Home Reviews Review: The Tribe (Plemya)

Review: The Tribe (Plemya)

Drafthouse Films' "The Tribe"

Alfred Hitchcock once opined that a correctly designed picture should elicit screams from a Japanese audience at the same time as an Indian audience. Language, in other words, shouldn’t be a barrier to experiencing the thrill of the cinema. Two particular films released in 2015 loudly echo Hitch’s inestimable wisdom: First, George Miller’s Mad Max: Fury Road, and now Ukrainian filmmaker Myroslav Slaboshpytskiy’s The Tribe, a 2014 joint that’s long off the festival circuit and enjoying its theatrical run through the U.S. this summer. If you’ve only heard whispers and murmurs about the film, then you no doubt are aware that it’s presented entirely in sign language and boasts zero subtitles. Let that sink in for a moment and properly daunt you.

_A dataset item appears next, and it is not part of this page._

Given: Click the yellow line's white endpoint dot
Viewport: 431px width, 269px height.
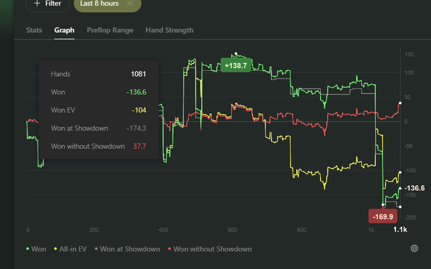Looking at the screenshot, I should 400,172.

The good news about The Tribe is that it makes sense, which only damns the movie with faint praise if you think that translating sign for an international audience without actually translating it at all is a cinch. Part of the credit goes to Slaboshpytskiy’s cast of actors, most whom are deaf and non-professional; they each make the very act of communicating into a bravura dramatic performance. The rest, of course, goes to Slaboshpytskiy, who finds the most elegantly human corridor possible to engage his viewers by starting The Tribe off as a simple tale about the desire to fit in.

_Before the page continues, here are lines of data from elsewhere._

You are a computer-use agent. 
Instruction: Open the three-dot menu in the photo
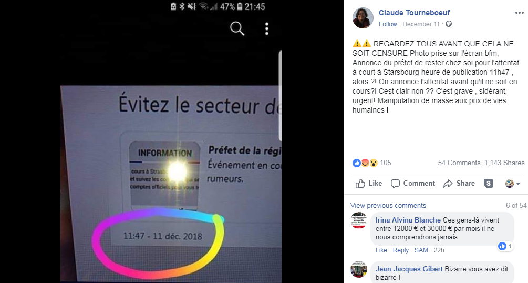click(x=267, y=29)
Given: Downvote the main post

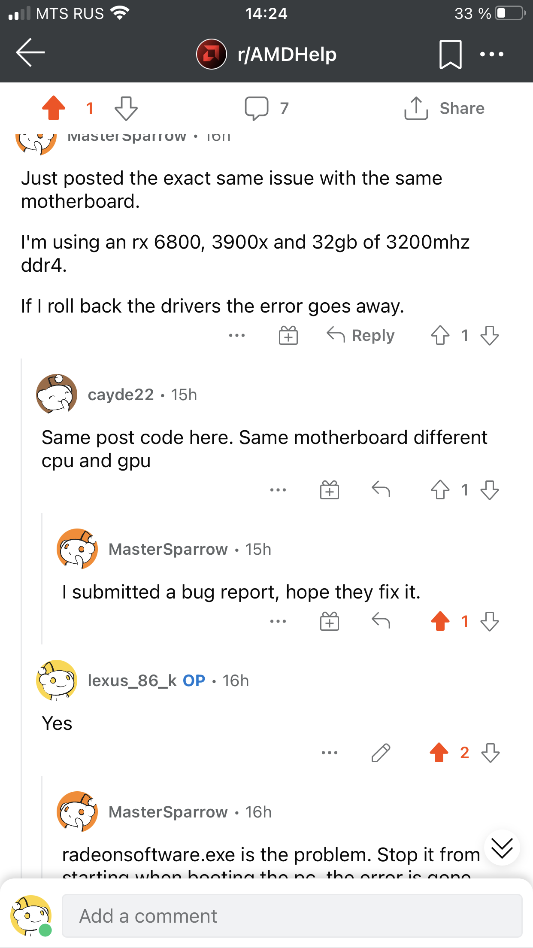Looking at the screenshot, I should click(126, 108).
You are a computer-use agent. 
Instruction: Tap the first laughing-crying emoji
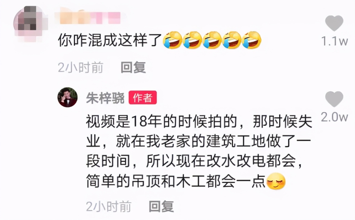click(173, 40)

When the film begins, we meet young Serhiy (Grygoriy Fesenko), a shy kid enrolling in a boarding school for the deaf, where he knows nobody and has no one to turn to. Once classes end for the day and the teachers go home, though, Serhiy is quickly embroiled in the activities of the teenage mafia running the place. They’re an authoritative and violent lot; anyone who steps out of line takes a beating, and people on the streets or in train cars are routinely clobbered or burgled by the group’s foot soldiers. At night, two girls – Anya (Yana Novikova) and Svetka (Roza Babiy) – get pimped out to truckers hunkered in their cabs for the night. Serhiy is put in charge of this arm of the operation and falls in something resembling love with Anya, which leads to complications and other problems that make up the bulk of The Tribe’s drama.

Slaboshpytskiy plays in the same sandbox as directors like Oshima, Brook, Truffaut, Clark, and Vigo; the kids aren’t alright. In point of fact, they’re kind of scary. It’s easy to imagine a narrative where Slaboshpytskiy grew up influenced by Hitchcock and concocted The Tribe to honor the great director’s memory. In truth, all of The Tribe’s drama is siphoned from or inspired by real life anecdotes about Ukraine’s deaf communities, which Slaboshpytskiy presumably collected through good old fashioned qualitative research. We’re not talking about half-assed, navel-gazing homage here. We’re talking about art reenacting life. Put another way, it doesn’t matter where Slaboshpytskiy got the idea for The Tribe; he’s knocked out a debut feature whose somber horror can be understood by viewers from any reach of the globe.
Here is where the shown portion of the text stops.